Although awareness of microplastics as a potential health concern has grown, Mozrall notes that there are still lots of gaps in understanding where they come from and the effects they have on the environment. Her research seeks to quantify some basic questions: How many microplastics end up in the river? What kinds? How big are they? And secondarily, where do they come from?

“There’s still a huge need for primary data, and we can’t model these plastics,” she says. “We can’t establish risk or impacts from microplastics without really understanding where they are, how they move and what’s going on with them. We’re also striving toward understanding them at large better and how they interact with our urban river systems.”

Through connections with Instituto Tecnológico de Santo Domingo, a private university in the Dominican Republic known as INTEC, Mozrall and her Mines colleagues forged a collaboration.  Researchers at both schools have expanded their work to include the Ozama River — a somewhat larger (and more polluted) urban waterway in an area with a similar population density to Denver.

Mozrall pitched a study that would add a microplastics element to the research, she says, in order to figure out whether microplastics are appearing in similar concentrations and with similar polymer types to the macroplastics that have been observed — or whether they’re functioning in a totally different system.

“There is a very small number of studies that have been done in the Caribbean on microplastics, and nearly no microplastic research in the Dominican Republic,” she says. “And so our research there is really, really ground zero. I think the study we’re hoping to put out would probably be one of the first microplastic studies in the DR.”

Among other findings, the comparison of the two rivers could help determine whether the level of waste management — advanced in Denver compared to the Dominican Republic — could be a factor in the presence of microplastics.

As part of the exchange with Mines, Laura Aquino, a 23-year-old lab technician from INTEC, has joined students from the Golden school to gather data in Denver. Crouching by the bridge railing, she calibrates a flow meter that will measure the rate that the South Platte’s current passes through the net they will use to collect microplastic samples.
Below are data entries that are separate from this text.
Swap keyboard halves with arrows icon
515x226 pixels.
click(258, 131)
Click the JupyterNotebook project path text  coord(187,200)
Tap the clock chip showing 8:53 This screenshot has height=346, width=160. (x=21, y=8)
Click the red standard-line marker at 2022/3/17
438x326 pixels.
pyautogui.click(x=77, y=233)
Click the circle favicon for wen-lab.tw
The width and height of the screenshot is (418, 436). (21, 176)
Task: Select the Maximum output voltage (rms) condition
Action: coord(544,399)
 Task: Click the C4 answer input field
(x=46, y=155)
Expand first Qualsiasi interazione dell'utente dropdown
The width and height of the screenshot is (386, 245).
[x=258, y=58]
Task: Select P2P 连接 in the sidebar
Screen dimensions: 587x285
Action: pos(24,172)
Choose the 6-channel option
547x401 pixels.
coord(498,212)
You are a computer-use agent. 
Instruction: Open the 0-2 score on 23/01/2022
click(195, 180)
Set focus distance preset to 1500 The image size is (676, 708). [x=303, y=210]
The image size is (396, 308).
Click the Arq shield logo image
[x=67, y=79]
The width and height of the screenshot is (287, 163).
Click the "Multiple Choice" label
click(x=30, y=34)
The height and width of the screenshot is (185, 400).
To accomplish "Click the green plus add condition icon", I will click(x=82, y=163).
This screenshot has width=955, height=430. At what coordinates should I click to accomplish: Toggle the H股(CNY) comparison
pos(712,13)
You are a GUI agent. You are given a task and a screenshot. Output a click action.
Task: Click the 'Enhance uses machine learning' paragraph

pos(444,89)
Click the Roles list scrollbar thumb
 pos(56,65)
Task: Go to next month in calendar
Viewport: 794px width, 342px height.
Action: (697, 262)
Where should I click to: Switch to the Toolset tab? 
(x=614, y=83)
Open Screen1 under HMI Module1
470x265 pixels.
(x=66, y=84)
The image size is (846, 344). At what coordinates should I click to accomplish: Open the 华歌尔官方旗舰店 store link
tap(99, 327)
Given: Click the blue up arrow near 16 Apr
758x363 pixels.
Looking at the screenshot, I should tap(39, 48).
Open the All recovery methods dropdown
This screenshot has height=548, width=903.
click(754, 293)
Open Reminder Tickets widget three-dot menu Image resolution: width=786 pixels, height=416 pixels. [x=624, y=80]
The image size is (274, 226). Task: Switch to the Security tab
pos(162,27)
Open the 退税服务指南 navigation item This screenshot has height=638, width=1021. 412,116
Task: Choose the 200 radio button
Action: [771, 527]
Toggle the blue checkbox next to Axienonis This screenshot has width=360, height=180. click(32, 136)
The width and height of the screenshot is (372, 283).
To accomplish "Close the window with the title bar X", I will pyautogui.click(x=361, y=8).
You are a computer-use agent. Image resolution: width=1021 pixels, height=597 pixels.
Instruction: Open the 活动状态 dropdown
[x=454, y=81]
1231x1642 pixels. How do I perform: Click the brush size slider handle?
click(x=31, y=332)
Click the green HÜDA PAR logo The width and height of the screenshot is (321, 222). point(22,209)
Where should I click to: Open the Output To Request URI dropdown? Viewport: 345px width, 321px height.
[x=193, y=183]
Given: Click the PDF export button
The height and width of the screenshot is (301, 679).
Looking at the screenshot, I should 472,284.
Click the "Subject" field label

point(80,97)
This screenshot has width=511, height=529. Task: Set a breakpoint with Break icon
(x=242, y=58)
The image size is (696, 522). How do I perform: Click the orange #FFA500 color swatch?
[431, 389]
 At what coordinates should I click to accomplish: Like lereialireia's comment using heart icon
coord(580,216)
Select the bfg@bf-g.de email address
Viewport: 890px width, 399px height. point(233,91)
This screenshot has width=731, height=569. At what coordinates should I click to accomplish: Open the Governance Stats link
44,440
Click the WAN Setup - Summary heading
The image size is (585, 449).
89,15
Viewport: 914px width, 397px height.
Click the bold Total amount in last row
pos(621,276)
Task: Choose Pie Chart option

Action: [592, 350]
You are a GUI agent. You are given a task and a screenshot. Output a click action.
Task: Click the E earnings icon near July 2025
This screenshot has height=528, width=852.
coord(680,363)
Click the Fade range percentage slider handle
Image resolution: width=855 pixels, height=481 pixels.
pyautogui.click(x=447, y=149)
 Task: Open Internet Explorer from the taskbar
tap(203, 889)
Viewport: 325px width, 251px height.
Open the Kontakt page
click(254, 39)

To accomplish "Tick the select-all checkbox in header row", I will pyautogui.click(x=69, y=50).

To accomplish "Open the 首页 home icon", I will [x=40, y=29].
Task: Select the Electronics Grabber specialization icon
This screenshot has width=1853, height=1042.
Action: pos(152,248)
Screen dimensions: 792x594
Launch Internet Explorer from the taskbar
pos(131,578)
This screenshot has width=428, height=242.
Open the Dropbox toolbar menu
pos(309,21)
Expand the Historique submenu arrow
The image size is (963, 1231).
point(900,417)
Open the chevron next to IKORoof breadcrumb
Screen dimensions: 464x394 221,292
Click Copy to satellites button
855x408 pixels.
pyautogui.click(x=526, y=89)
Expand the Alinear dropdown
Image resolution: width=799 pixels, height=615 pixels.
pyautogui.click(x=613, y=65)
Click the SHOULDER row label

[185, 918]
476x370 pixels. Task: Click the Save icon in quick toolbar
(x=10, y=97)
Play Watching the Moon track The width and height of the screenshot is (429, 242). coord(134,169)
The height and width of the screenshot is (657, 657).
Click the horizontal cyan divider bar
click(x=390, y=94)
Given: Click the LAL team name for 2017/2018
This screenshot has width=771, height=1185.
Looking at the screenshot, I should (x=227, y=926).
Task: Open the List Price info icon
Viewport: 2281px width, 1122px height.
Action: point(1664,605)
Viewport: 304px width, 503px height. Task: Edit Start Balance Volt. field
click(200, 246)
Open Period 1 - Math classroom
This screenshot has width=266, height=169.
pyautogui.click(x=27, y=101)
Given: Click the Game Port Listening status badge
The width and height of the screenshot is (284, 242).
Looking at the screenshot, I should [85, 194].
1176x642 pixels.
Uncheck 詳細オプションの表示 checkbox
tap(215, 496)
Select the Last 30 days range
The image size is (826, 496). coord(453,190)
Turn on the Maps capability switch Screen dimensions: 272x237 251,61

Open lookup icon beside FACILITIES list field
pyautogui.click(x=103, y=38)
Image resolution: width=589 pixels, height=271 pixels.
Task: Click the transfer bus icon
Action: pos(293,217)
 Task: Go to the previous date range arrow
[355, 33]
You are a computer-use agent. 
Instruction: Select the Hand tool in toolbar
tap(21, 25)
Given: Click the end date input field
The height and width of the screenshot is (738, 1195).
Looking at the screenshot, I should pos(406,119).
She has already seen characteristics that set the rivers in the two countries apart.

“The river water, the looks of it, the parameters that we’re measuring, they’re very different,” Aquino says. “The DR river is more polluted than the Denver rivers. The microplastic content, it’s actually very different between them. We’re still in the preliminary parts of the experiments, but there’s very much a difference.”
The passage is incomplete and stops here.